“The Picture on the Kitchen Wall,” a story from the classic Sophia Fahs book From Long Ago and Many Lands, has some serious problems: it’s arguably not very Chinese, it contains a number of hidden biases, etc. This story is, in fact, a good example of why we should question everything that Sophia Fahs wrote — even though she remains the most brilliant Unitarian Universalist religious educator we’ve ever seen, she was not by any means perfect.

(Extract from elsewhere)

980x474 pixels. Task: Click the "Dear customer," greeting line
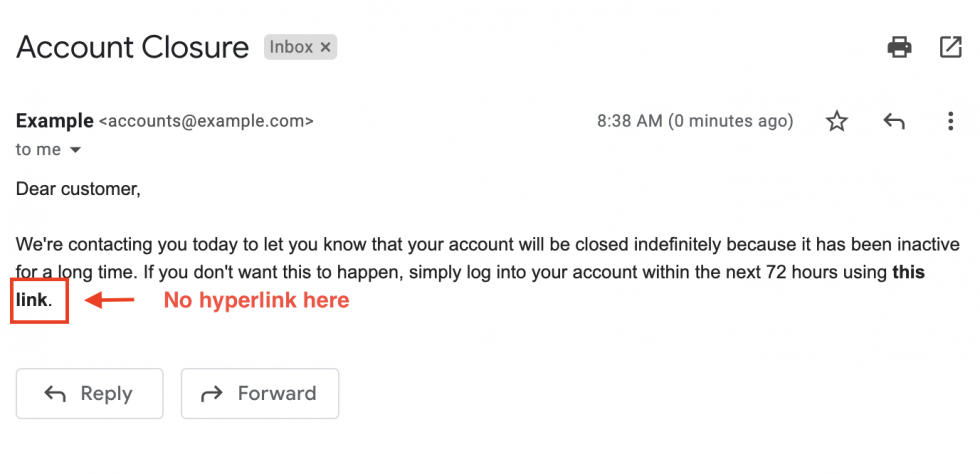pyautogui.click(x=78, y=187)
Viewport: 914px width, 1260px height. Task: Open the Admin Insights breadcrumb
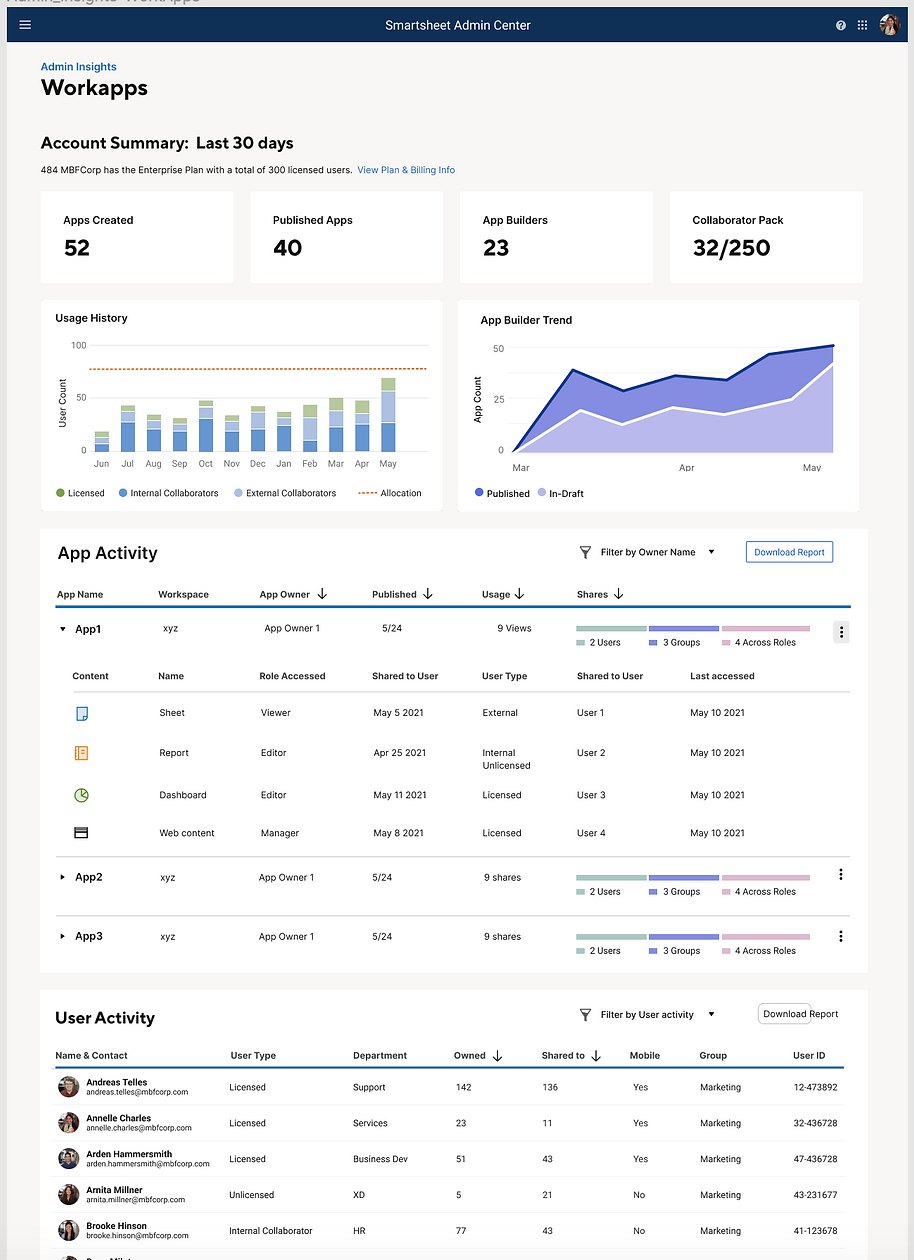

“The Picture on the Kitchen Wall” purports to tell the back story of the Kitchen God, the minor deity in Chinese popular religion whose image is mounted somewhere near the kitchen stove. Each year, according to most accounts, the Kitchen God leaves the kitchen and reports to a higher deity (sometimes identified in English-language accounts as the Jade Emperor) about the good and bad deeds of the family in whose house he lives. In Fahs’s retelling of the Kitchen God’s story, he was originally a historical figure, a person named Chang Kung.
In tracing Chang Kung, I find him mentioned in a book of maxims attributed to Emperor K’ang-hsi [Kangxi], who ruled China from 1661-1722, an early emperor of the Ch’ing [Qing] dynasty. These maxims appeared in English translation in 1817 as The Sacred Edict, Containing Sixteen Maxims of Emperor Kang-He, Amplified by his Son, the Emperor Yoong-Ching, trans. Rev. William Milne (London: Black, Kingsbury, Parbury, and Allen, 1817), pp. 51-52:
“Formerly, nine generations of Chang-kung-e inhabited the same house; and a Mr. Chin of Keang Chow had seventy persons who all ate together. Those who belong to one family, and are of one surname, should think of their ancestors; rather exceed, than be deficient in respect; rather surpass, than be wanting in kindness. When there is prosperity, rejoice mutually, by an interchange of social affections; when adversity, sympathize mutually, by affording reciprocal aids. In building a family temple to sacrifice to ancestors; in erecting a domestic academy for instructing youth; in purchasing a charity field for the supply of indigent brethren; and in correcting the family calendar, to interweave the names of the more distant relatives — let the same mutual aid be afforded.”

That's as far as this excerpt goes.